How are neurons born sequentially? An interesting model first described in the Drosophila embryonic ventral nerve cord (VNC) is that neural progenitors, termed neuroblasts, sequentially express a series of ‘temporal Transcription Factors’ (tTF) as they age. Once provided with spatial patterning cues, each neuroblast progresses through the tTF sequence to produce lineage-specific neuronal types in an invariant order (Brody & Odenwald, 2000; Isshiki et al., 2001).

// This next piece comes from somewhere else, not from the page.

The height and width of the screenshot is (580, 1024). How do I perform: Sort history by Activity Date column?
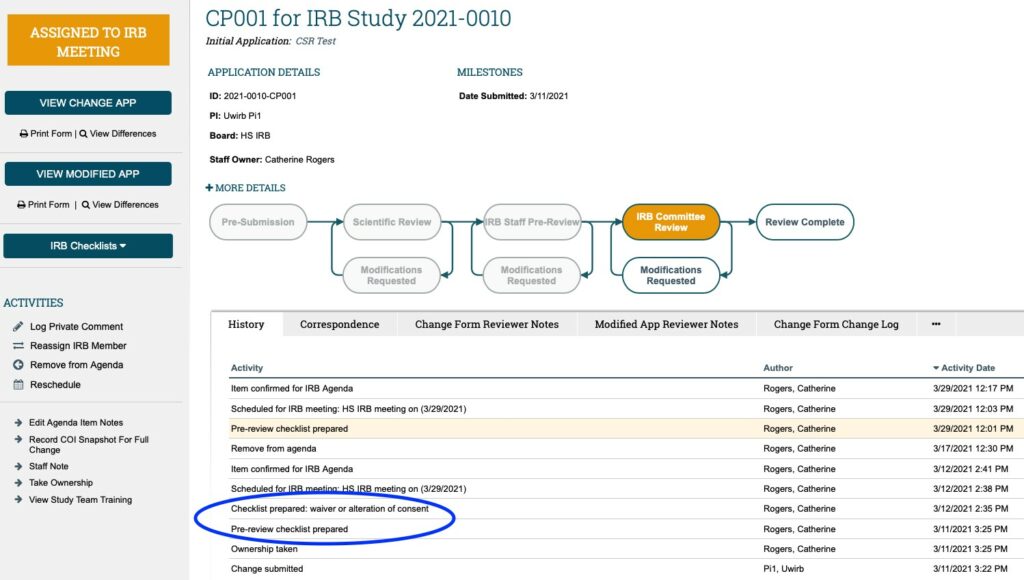click(x=968, y=368)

In the fly VNC, Hunchback, Krüppel, Pdm, Castor and Grainyhead are sequentially expressed in neuroblasts as they age (Brody & Odenwald, 2000; Pearson & Doe, 2003). During each tTF time window, neuroblasts generate specific subsets of VNC neurons. In the developing fly optic lobes, two related tTF sequences have been identified in neuroblasts: Homothorax, Klumpfuss, Eyeless, Sloppy-paired, Dichaete, Tailless in the center of the outer proliferation center (Li et al., 2013), and Distalless, Eyeless, Sloppy-paired, Dichaete in the tips of the outer proliferation center (Bertet et al., 2014). Intermediate neural progenitors (INPs), which are also present in the subventricular zone of the adult mammalian brain (Doetsch et al., 1999), expand Drosophila neuroblasts lineages by progressing through a different tTF cascade (Dichaete, Grainyhead, Eyeless) that is overlaid onto the temporal progression of parental neuroblasts (Bayraktar & Doe, 2013). These studies suggest that different tTF sequences are used by multiple neural progenitors in a context-dependent manner to intrinsically determine age (Figure 1B). The parallels shared between Drosophila and vertebrate neural progenitors, particularly the sequential birth of neuronal types, hint that the molecular mechanisms may be similar. However, temporal patterning of neuronal progenitors by tTFs has not been described in vertebrates.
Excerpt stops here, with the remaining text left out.